So, how in practice?

We have gained an intuition for challenges in ML development and learned that versioning and collecting metadata is crucial for reproducibility. We are now answering the question of how to address these issues with in practice.

Data versioning tools

Data version control (DVC) or datmo are open source production tools for model management. In other words, they are versioning tools similar to git but address additional data scientist needs. One fundamental need is the integration of large files from different data sources. Git is not made to handle large files and the source for machine learning data is often on a different source (Public Cloud, Customer’s infrastructure).

Thus, the Git Large File Storage (LFS) replaces large files such as data input files with text pointers inside Git and stores the data on a remote server. Going one step further, we don’t want the data as part of the tool but the entire workflow. For a better understanding, the following figure illustrates a very basic scenario for DVC.

https://dvc.org/doc/use-cases/data-and-model-files-versioning

We publish and check out the code using a remote hub (Gitlab, Github, …) just as usual. On top of this, we use DVC to publish and retrieve data versions using a different hub. This separation of code and data makes it possible to test different program versions on various data versions. This is particularly useful to reproduce a model’s performance over time in production (after collecting new data).

On top of this, the tools address the following features (not exclusively):

  • Language- and Framework-agnostic: Implement projects in different languages (Python, R, Julia, ..) using different frameworks (TensorFlow, PyTorch, …)
  • Infrastructure-agnostic: Deploy models to different environments and infrastructures (Google Cloud, AWS, local infrastructure)

However, the infrastructure-agnostic feature comes with a drawback. DVC or datmo lack pipeline execution features for build pipelines, monitoring or error handling. The philosophy of these tools is to be very generic without running servers. They are slim command line tools without user interfaces.

Pachyderm

In order to come closer to continuous integration, we need deployment pipelines and modular infrastructure. The goal is an automated processes of releasing new versions, testing it on a staging environments and deploying it to customers. The borders between infrastructure and programming are blurring and the same should apply to machine learning. The two keywords that pop up in every (modern) infrastructure are containers (docker) and Kubernetes. Say hi to Pachyderm.

Pachyderm runs on top of Kubernetes which makes it deployable to any service that supports Kubernetes (Google Cloud Platform, AWS, Azure, Local infrastructure). Further, it integrates git-like features to version code as well as data and it shares many of its names (repository, pipeline, …). With Pachyderm, we configure continuous integration pipelines with container images.

Image result for pachyderm data science
https://www.slideshare.net/joshlk100/reproducible-data-science-review-of-pachyderm-data-version-control-and-git-lfs-tools

The above figure shows a baseline workflow in Pachyderm. Assuming that we already created a repository and coded our model, we put a file to our dedicated data storage. We then create pipelines whose configurations are written as JSON-files and can look as follows:

{
  "pipeline": {
    "name": "word-count"
  },
  "transform": {
    "image": "docker-image",
    "cmd": ["/bin", "/pfs/data", "/pfs/out"]
  },
  "input": {
      "pfs": {
        "repo": "data",
        "glob": "/*"

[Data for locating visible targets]
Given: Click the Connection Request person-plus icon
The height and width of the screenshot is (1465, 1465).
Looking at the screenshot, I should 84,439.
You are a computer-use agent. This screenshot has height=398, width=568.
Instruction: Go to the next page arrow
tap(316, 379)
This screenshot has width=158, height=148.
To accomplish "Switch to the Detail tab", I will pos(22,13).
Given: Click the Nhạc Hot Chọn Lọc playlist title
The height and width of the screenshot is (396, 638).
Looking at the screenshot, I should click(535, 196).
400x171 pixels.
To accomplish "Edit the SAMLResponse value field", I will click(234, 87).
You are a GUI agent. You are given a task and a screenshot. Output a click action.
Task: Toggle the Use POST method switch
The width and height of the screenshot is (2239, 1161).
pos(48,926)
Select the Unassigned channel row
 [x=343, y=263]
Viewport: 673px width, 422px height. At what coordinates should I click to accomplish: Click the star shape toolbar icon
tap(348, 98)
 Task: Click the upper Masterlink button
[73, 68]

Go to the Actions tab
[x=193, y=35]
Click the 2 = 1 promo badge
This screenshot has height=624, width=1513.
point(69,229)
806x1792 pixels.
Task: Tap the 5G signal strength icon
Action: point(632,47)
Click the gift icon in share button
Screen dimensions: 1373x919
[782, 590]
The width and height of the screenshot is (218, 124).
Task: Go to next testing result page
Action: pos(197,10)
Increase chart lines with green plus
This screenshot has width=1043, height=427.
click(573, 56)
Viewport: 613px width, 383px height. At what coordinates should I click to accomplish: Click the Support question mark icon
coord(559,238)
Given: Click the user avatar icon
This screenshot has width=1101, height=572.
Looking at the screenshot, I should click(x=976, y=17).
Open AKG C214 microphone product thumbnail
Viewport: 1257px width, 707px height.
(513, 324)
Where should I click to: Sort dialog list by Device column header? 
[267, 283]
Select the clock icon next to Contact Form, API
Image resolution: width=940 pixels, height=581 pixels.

REQUIRED TASKS:
a) Do the following statements agree with the article on machine learning versioning tools? For each one, answer yes or no and quote the words from the article that settle it.
(i) Pachyderm runs on top of Kubernetes.
(ii) DVC and datmo include pipeline execution features for monitoring and error handling.
(iii) DVC and datmo are command line tools without user interfaces.
b) In the article on machine learning versioning tools, what does Git Large File Storage put inside Git in place of large files?
c) Continue the article on machine learning versioning tools from the point where it stops.

REPLIES:
a)
(i) Yes: "Pachyderm runs on top of Kubernetes which makes it deployable to any service that supports Kubernetes"
(ii) No: "DVC or datmo lack pipeline execution features for build pipelines, monitoring or error handling."
(iii) Yes: "They are slim command line tools without user interfaces."

b) Text pointers, with the data itself stored on a remote server.

c)
      }
  }
}

By executing the above configuration with the Pachyderm command line interface pachctl create-pipeline -f above_pipeline.json, we run the commands in cmd within the container created from an image defined in image. Further, we use remote storages like S3 or store it on the Pachyderm File System (pfs). PFS is a distributed filesystem which is, until a certain level, comparable to the Hadoop file system (HDFS) where MapReduce-Jobs are replaced by Pachyderm pipelines (see 8).

After creating the pipeline above, Pachyderm will launch worker pods on Kubernetes. These worker pods will remain up and running, such that they are ready to process any data committed to their input repositories.

KubeFlow: Distributed large-scale deployment

As described beforehand, Pachyderm let us create scalable and manageable ML pipelines on Kubernetes. Although Pachyderm can be parallelized in a map/reduce-style way, the pipelines mostly rely on single nodes and non-distributed training (multiple GPUs, but not multiple nodes). Having a different approach in mind, KubeFlow mainly focuses on standards to deploy and manage distributed ML on Kubernetes. It integrates tools like Distributed TensorFlow or TensorFlow Serving and further JupyterHub which improves the process of developing in teams on shared notebooks.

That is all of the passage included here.